▶ **Records to use**:
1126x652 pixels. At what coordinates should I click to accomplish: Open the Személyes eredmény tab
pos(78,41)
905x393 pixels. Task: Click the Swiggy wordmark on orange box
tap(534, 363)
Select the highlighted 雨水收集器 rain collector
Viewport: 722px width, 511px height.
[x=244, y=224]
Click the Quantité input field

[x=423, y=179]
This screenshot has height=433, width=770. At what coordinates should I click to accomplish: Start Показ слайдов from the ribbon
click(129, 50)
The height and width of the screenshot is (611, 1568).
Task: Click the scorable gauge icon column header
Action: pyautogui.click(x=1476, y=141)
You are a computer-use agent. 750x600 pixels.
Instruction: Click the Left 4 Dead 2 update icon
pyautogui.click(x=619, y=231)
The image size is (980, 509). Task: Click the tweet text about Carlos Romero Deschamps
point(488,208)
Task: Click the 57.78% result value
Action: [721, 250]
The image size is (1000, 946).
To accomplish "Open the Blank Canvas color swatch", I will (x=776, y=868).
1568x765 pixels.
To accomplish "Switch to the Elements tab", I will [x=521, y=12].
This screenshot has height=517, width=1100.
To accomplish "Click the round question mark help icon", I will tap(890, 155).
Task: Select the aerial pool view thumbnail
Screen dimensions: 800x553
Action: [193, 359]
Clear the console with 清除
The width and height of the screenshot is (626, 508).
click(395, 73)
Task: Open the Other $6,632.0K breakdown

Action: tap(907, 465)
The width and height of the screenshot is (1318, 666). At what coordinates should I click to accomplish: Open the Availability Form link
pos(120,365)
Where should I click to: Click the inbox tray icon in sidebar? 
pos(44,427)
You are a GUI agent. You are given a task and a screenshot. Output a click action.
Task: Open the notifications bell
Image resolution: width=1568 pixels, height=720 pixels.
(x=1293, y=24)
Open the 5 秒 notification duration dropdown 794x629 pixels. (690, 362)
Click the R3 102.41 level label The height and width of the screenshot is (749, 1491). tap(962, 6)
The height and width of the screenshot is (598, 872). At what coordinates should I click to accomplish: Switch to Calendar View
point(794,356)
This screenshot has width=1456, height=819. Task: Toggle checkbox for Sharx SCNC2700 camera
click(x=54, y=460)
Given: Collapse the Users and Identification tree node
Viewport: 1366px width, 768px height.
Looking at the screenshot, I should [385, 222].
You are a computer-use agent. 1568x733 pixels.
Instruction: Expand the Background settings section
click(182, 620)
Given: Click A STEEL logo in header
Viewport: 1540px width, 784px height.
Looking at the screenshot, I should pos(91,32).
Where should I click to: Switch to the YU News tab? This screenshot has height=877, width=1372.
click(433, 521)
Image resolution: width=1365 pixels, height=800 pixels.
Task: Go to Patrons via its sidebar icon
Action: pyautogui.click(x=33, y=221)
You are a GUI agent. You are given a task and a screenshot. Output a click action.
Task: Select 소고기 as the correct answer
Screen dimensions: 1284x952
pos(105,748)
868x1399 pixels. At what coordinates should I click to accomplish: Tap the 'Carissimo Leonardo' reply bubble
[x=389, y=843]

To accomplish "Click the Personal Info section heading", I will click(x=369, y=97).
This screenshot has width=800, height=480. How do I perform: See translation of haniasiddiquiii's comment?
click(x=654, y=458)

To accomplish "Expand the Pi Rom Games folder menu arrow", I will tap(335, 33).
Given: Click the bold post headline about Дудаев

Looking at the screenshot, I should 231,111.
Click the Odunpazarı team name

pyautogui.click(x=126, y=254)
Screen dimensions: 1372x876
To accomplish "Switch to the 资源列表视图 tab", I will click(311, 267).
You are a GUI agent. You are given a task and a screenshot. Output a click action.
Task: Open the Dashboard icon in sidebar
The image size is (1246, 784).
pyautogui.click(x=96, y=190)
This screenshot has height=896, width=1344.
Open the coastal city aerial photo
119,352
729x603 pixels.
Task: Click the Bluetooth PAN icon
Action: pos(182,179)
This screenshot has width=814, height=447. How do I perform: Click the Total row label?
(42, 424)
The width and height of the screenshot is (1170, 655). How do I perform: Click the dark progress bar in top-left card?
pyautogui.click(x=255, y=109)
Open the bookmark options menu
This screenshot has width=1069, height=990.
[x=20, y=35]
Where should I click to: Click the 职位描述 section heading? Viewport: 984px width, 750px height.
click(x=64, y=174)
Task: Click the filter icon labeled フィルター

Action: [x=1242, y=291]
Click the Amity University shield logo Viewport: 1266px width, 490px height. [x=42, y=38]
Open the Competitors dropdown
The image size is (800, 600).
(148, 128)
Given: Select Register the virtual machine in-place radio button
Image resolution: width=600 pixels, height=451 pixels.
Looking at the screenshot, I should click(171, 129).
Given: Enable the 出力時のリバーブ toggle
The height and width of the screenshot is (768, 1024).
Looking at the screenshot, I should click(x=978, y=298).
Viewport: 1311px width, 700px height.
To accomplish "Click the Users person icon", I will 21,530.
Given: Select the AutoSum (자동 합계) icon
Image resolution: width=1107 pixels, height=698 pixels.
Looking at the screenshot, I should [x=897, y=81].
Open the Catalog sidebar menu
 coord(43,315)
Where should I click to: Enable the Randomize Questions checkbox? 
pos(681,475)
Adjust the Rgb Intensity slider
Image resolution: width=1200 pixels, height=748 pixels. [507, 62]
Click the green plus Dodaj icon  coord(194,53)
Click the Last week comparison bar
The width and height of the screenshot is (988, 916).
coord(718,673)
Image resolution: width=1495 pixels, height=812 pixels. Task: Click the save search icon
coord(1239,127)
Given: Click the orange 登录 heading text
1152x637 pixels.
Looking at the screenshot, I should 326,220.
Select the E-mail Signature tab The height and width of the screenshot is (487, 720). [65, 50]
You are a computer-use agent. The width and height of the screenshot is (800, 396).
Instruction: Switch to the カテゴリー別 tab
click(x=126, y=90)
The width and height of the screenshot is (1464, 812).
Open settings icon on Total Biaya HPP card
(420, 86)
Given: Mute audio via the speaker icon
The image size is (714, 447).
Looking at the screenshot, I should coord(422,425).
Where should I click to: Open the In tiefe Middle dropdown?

▶ **Task statement**: From start to finish, retype the records above with complete accuracy.

▶ **Exercise result**:
1126x652 pixels. At what coordinates should I click to accomplish: Open the Személyes eredmény tab
pos(78,41)
905x393 pixels. Task: Click the Swiggy wordmark on orange box
tap(534, 363)
Select the highlighted 雨水收集器 rain collector
Viewport: 722px width, 511px height.
[x=244, y=224]
Click the Quantité input field

[x=423, y=179]
This screenshot has height=433, width=770. At what coordinates should I click to accomplish: Start Показ слайдов from the ribbon
click(129, 50)
The height and width of the screenshot is (611, 1568).
Task: Click the scorable gauge icon column header
Action: pyautogui.click(x=1476, y=141)
You are a computer-use agent. 750x600 pixels.
Instruction: Click the Left 4 Dead 2 update icon
pyautogui.click(x=619, y=231)
The image size is (980, 509). Task: Click the tweet text about Carlos Romero Deschamps
point(488,208)
Task: Click the 57.78% result value
Action: [721, 250]
The image size is (1000, 946).
To accomplish "Open the Blank Canvas color swatch", I will (x=776, y=868).
1568x765 pixels.
To accomplish "Switch to the Elements tab", I will [x=521, y=12].
This screenshot has height=517, width=1100.
To accomplish "Click the round question mark help icon", I will tap(890, 155).
Task: Select the aerial pool view thumbnail
Screen dimensions: 800x553
Action: [193, 359]
Clear the console with 清除
The width and height of the screenshot is (626, 508).
click(395, 73)
Task: Open the Other $6,632.0K breakdown

Action: tap(907, 465)
The width and height of the screenshot is (1318, 666). At what coordinates should I click to accomplish: Open the Availability Form link
pos(120,365)
Where should I click to: Click the inbox tray icon in sidebar? 
pos(44,427)
You are a GUI agent. You are given a task and a screenshot. Output a click action.
Task: Open the notifications bell
Image resolution: width=1568 pixels, height=720 pixels.
(x=1293, y=24)
Open the 5 秒 notification duration dropdown 794x629 pixels. (690, 362)
Click the R3 102.41 level label The height and width of the screenshot is (749, 1491). tap(962, 6)
The height and width of the screenshot is (598, 872). At what coordinates should I click to accomplish: Switch to Calendar View
point(794,356)
This screenshot has width=1456, height=819. Task: Toggle checkbox for Sharx SCNC2700 camera
click(x=54, y=460)
Given: Collapse the Users and Identification tree node
Viewport: 1366px width, 768px height.
Looking at the screenshot, I should [385, 222].
You are a computer-use agent. 1568x733 pixels.
Instruction: Expand the Background settings section
click(182, 620)
Given: Click A STEEL logo in header
Viewport: 1540px width, 784px height.
Looking at the screenshot, I should pos(91,32).
Where should I click to: Switch to the YU News tab? This screenshot has height=877, width=1372.
click(433, 521)
Image resolution: width=1365 pixels, height=800 pixels.
Task: Go to Patrons via its sidebar icon
Action: pyautogui.click(x=33, y=221)
You are a GUI agent. You are given a task and a screenshot. Output a click action.
Task: Select 소고기 as the correct answer
Screen dimensions: 1284x952
pos(105,748)
868x1399 pixels. At what coordinates should I click to accomplish: Tap the 'Carissimo Leonardo' reply bubble
[x=389, y=843]

To accomplish "Click the Personal Info section heading", I will click(x=369, y=97).
This screenshot has width=800, height=480. How do I perform: See translation of haniasiddiquiii's comment?
click(x=654, y=458)

To accomplish "Expand the Pi Rom Games folder menu arrow", I will tap(335, 33).
Given: Click the bold post headline about Дудаев

Looking at the screenshot, I should 231,111.
Click the Odunpazarı team name

pyautogui.click(x=126, y=254)
Screen dimensions: 1372x876
To accomplish "Switch to the 资源列表视图 tab", I will click(311, 267).
You are a GUI agent. You are given a task and a screenshot. Output a click action.
Task: Open the Dashboard icon in sidebar
The image size is (1246, 784).
pyautogui.click(x=96, y=190)
This screenshot has height=896, width=1344.
Open the coastal city aerial photo
119,352
729x603 pixels.
Task: Click the Bluetooth PAN icon
Action: pos(182,179)
This screenshot has width=814, height=447. How do I perform: Click the Total row label?
(42, 424)
The width and height of the screenshot is (1170, 655). How do I perform: Click the dark progress bar in top-left card?
pyautogui.click(x=255, y=109)
Open the bookmark options menu
This screenshot has width=1069, height=990.
[x=20, y=35]
Where should I click to: Click the 职位描述 section heading? Viewport: 984px width, 750px height.
click(x=64, y=174)
Task: Click the filter icon labeled フィルター

Action: [x=1242, y=291]
Click the Amity University shield logo Viewport: 1266px width, 490px height. [x=42, y=38]
Open the Competitors dropdown
The image size is (800, 600).
(148, 128)
Given: Select Register the virtual machine in-place radio button
Image resolution: width=600 pixels, height=451 pixels.
Looking at the screenshot, I should click(171, 129).
Given: Enable the 出力時のリバーブ toggle
The height and width of the screenshot is (768, 1024).
Looking at the screenshot, I should click(x=978, y=298).
Viewport: 1311px width, 700px height.
To accomplish "Click the Users person icon", I will 21,530.
Given: Select the AutoSum (자동 합계) icon
Image resolution: width=1107 pixels, height=698 pixels.
Looking at the screenshot, I should [x=897, y=81].
Open the Catalog sidebar menu
 coord(43,315)
Where should I click to: Enable the Randomize Questions checkbox? 
pos(681,475)
Adjust the Rgb Intensity slider
Image resolution: width=1200 pixels, height=748 pixels. [507, 62]
Click the green plus Dodaj icon  coord(194,53)
Click the Last week comparison bar
The width and height of the screenshot is (988, 916).
coord(718,673)
Image resolution: width=1495 pixels, height=812 pixels. Task: Click the save search icon
coord(1239,127)
Given: Click the orange 登录 heading text
1152x637 pixels.
Looking at the screenshot, I should 326,220.
Select the E-mail Signature tab The height and width of the screenshot is (487, 720). [65, 50]
You are a computer-use agent. The width and height of the screenshot is (800, 396).
Instruction: Switch to the カテゴリー別 tab
click(x=126, y=90)
The width and height of the screenshot is (1464, 812).
Open settings icon on Total Biaya HPP card
(420, 86)
Given: Mute audio via the speaker icon
The image size is (714, 447).
Looking at the screenshot, I should coord(422,425).
Where should I click to: Open the In tiefe Middle dropdown?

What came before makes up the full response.